What to do
Write out the news report on visa rules word for word, starting at "The Washington Times reported" and ending at "September 11 hijackers.".

___ Exercise passage

- The Washington Times - Friday, July 12, 2002

Secretary of State Colin L. Powell said yesterday that he is willing to let the proposed Department of Homeland Security write rules for entry visas now the State Department's job so that better guidance will be given to those who issue them.
The homeland security chief "will have access to all of the intelligence, law enforcement information, and he will make those policy judgments with respect to who should be authorized to receive a visa," Mr. Powell told the House Select Committee on Homeland Security.
Mr. Powell told the panel, which is considering President Bush's proposal for the new department, "I yield all of that authority willingly to the secretary of homeland security."
The Washington Times reported this week that the State Department has a policy to approve a visa for any Saudi national unless it already has a specific reason to deny that person entry to the United States. The Times also reported that no one has questioned the employees who granted visas to several of the September 11 hijackers.

______
___ Material shown

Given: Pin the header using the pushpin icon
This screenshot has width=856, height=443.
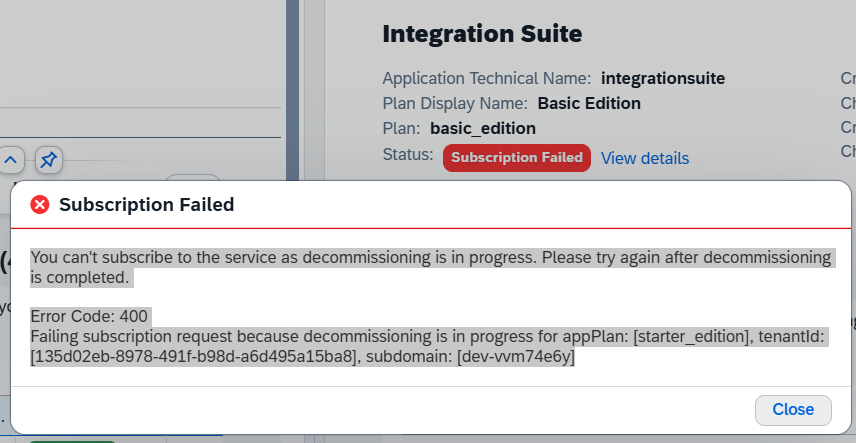Looking at the screenshot, I should pyautogui.click(x=49, y=160).
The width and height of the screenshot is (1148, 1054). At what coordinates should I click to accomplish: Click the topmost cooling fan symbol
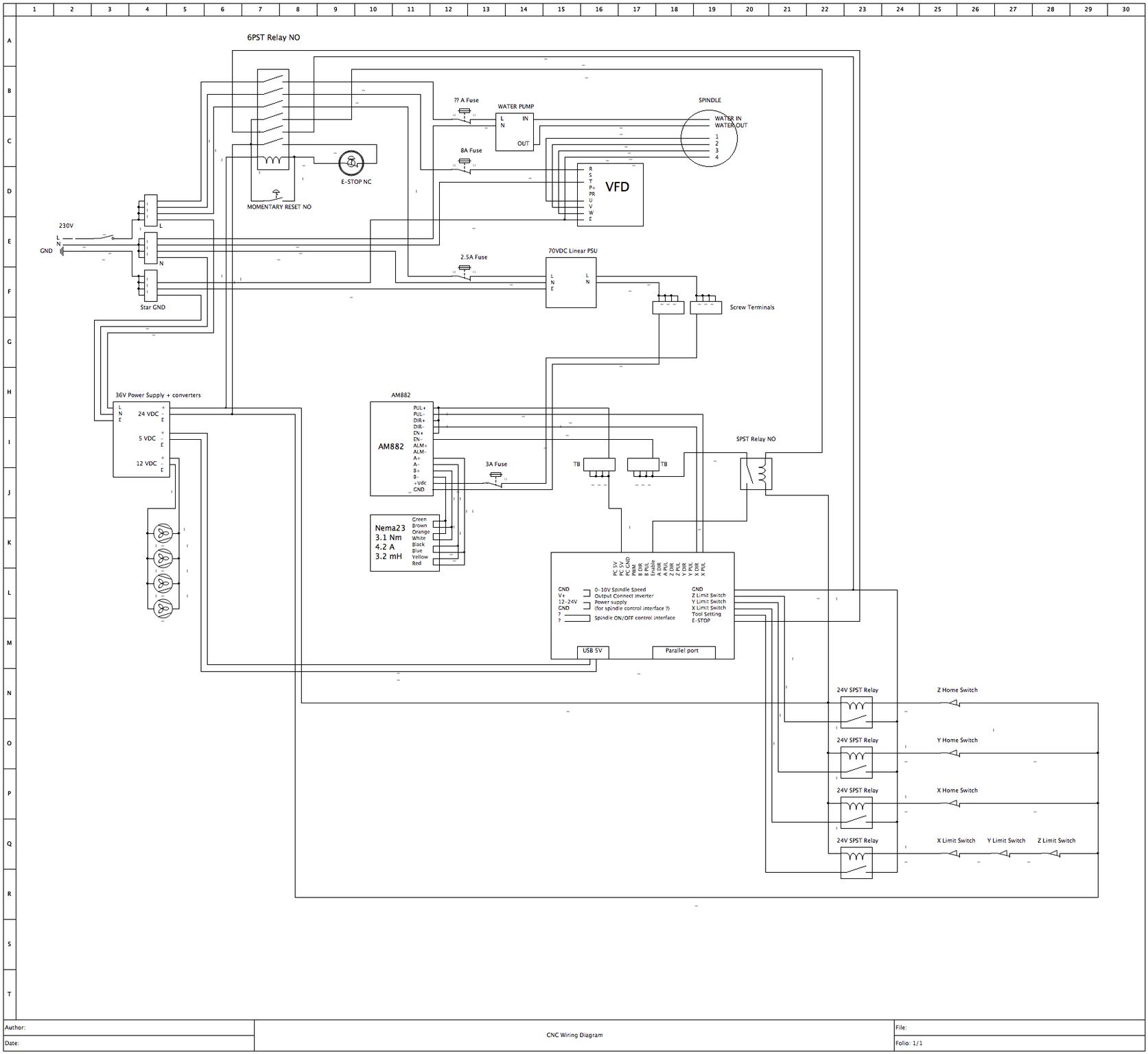point(163,533)
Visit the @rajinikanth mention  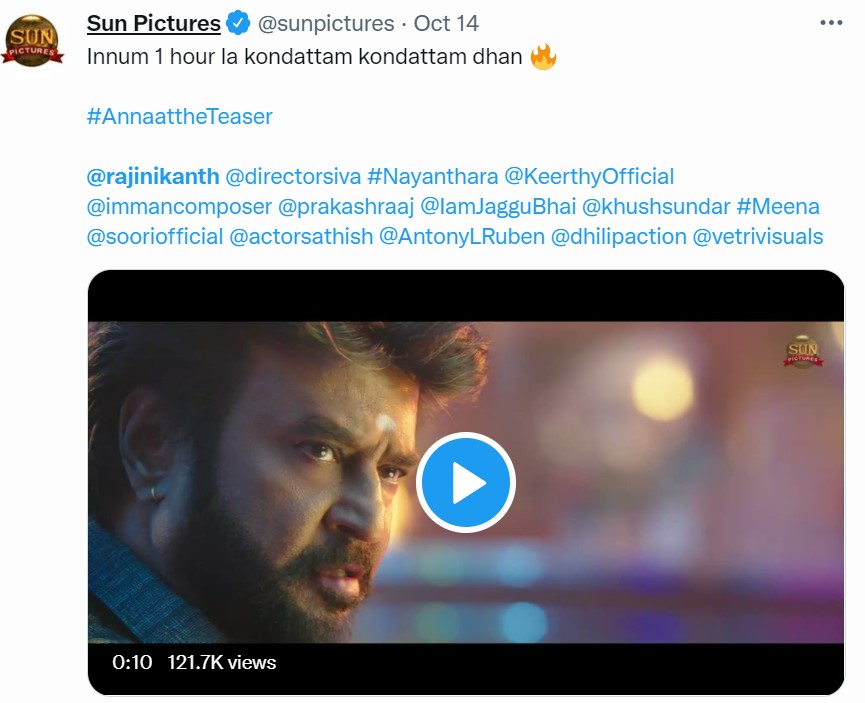pyautogui.click(x=153, y=177)
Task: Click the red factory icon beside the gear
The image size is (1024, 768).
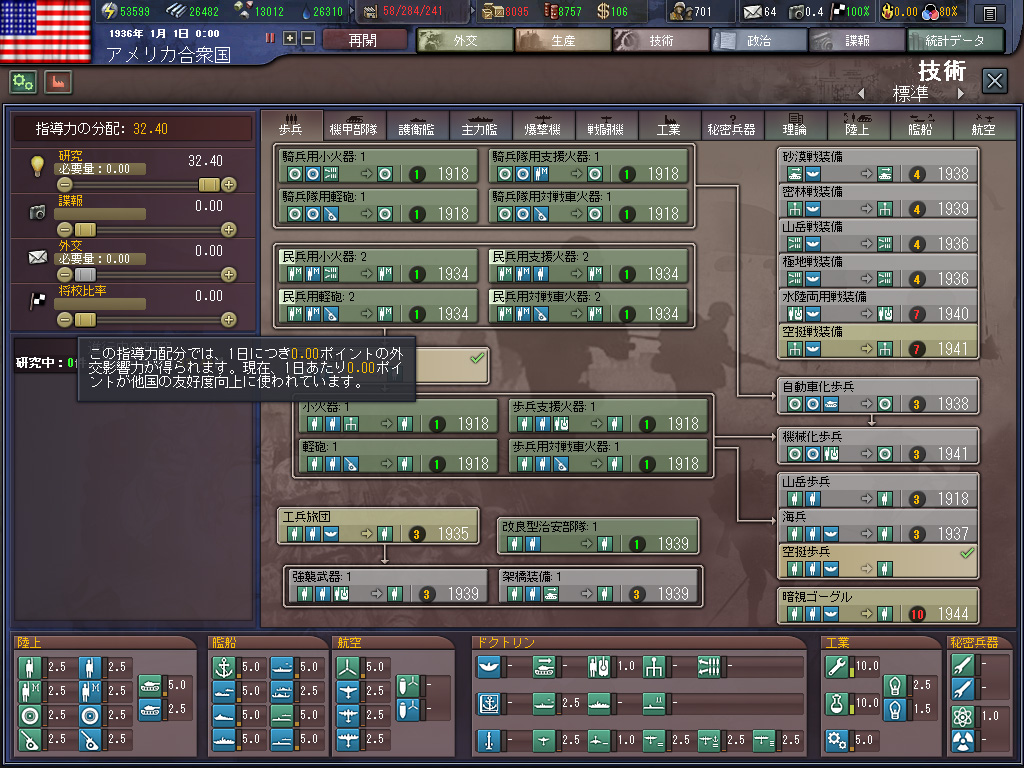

______

Answer to this exercise
The Washington Times reported this week that the State Department has a policy to approve a visa for any Saudi national unless it already has a specific reason to deny that person entry to the United States. The Times also reported that no one has questioned the employees who granted visas to several of the September 11 hijackers.